Category Archives: Music Instruments

For a Friend

'Bandoneon' (partition illustrée par Raymond Erny, 1927)
‘Bandoneon’, tango by André Sab. Published by Sam Fox (1927, Paris) and illustrated by Raymond Erny.

A one minute silence. Is there a worthy substitute for written blogs?
This short post is dedicated to our friend Bram Huijser who passed away last week at the age of 94. He was a follower of these pages and an enthusiastic collector of books. Bram, born and raised in Amsterdam, was gentle and broad-minded. He kept his wonderful library, especially of children’s literature, in his house in Musselkanaal in the province of Groningen, The Netherlands. Wherever you looked: books and books and books!

Bram Huyser (1922-2016)
Bram Huijser (1922-2016) and part of his collection of children’s books published by Kluitman (Alkmaar).
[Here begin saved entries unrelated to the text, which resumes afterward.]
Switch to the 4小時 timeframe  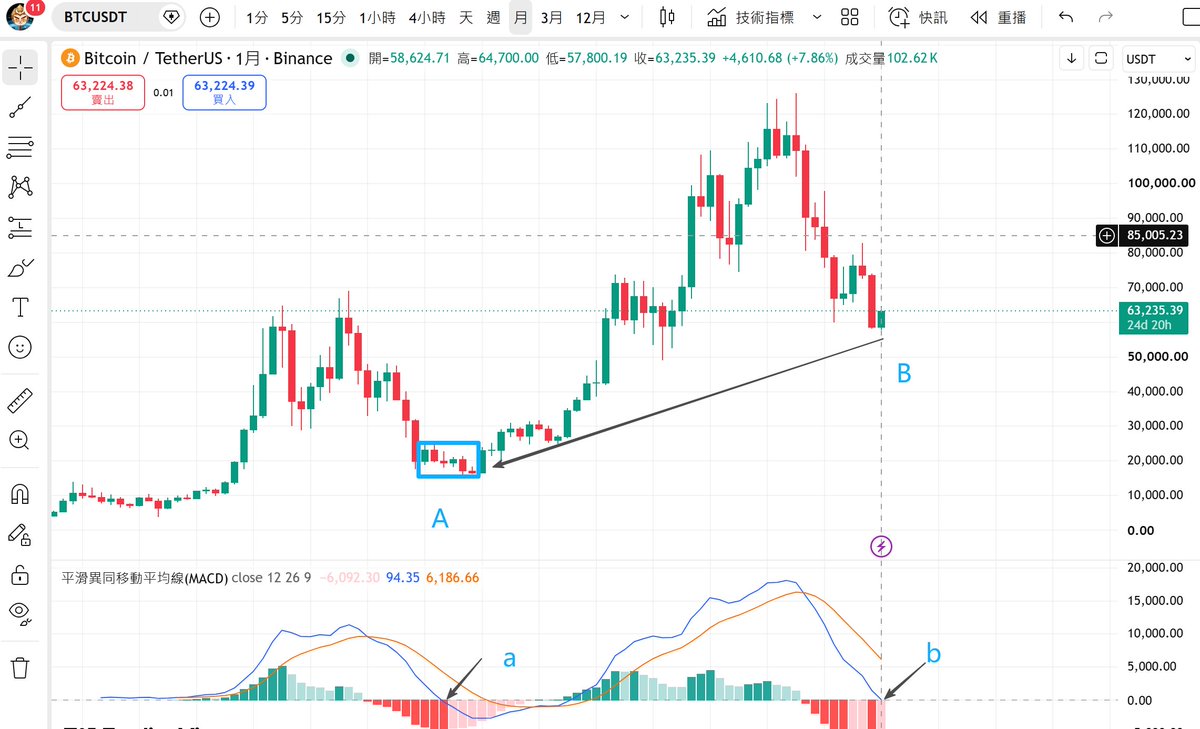pyautogui.click(x=427, y=18)
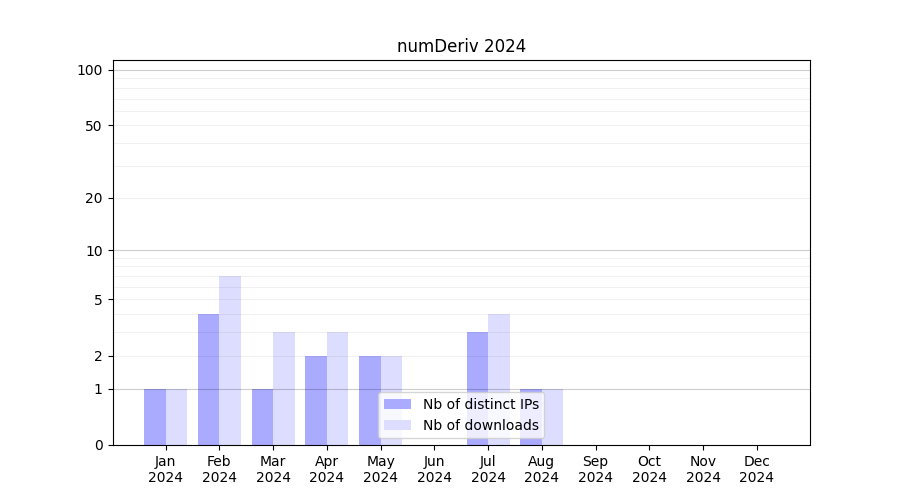
Task: Click the 'Nb of distinct IPs' legend swatch
Action: 397,404

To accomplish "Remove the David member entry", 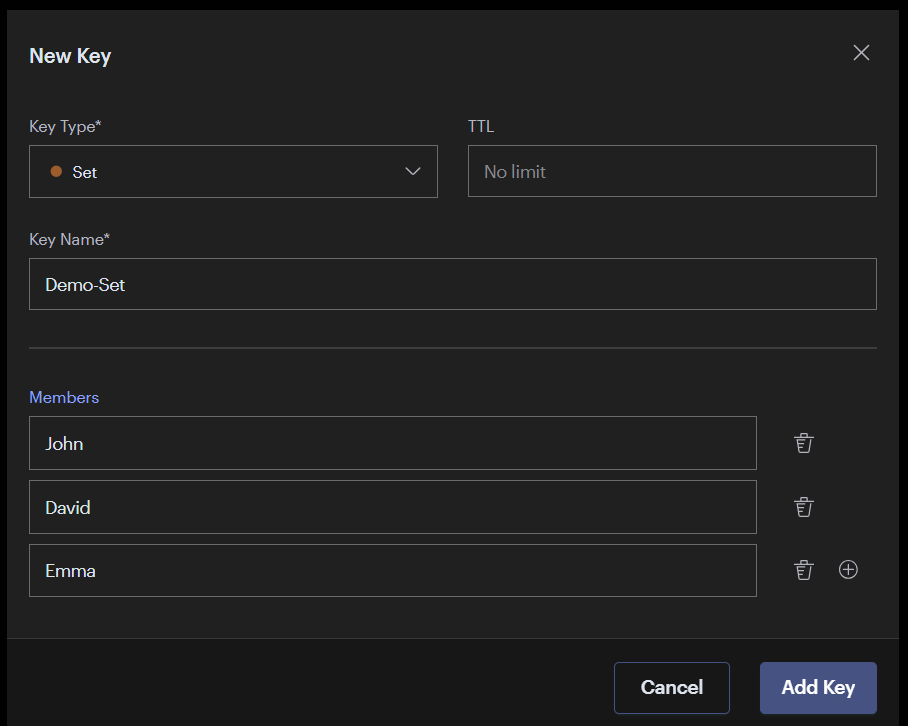I will tap(803, 507).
suusBram particularly liked —and fervently told us about— the illustrations of Fré Cohen, a Dutch female designer and member of the Workers’ Youth Association. She became one of the favourite designers of the socialist movement. Her life ended tragically in 1943 when she took a lethal pill escaping imprisonment by the Dutch SS who had tracked her down when in hiding.

Two Dutch book covers designed by Fré Cohen (1932).
Two Dutch book covers designed by Fré Cohen (publisher Em. Querido, Amsterdam, 1931 & 1932). [source Bram Huijser collection]
Bram revealed us he met his wife during the war while he secretly delivered the resistance newspaper of the Communist Party De Waarheid (literally The Truth). One of the subscribers was her brother, and that’s how he met Mies. They fell in love and got married after the Liberation.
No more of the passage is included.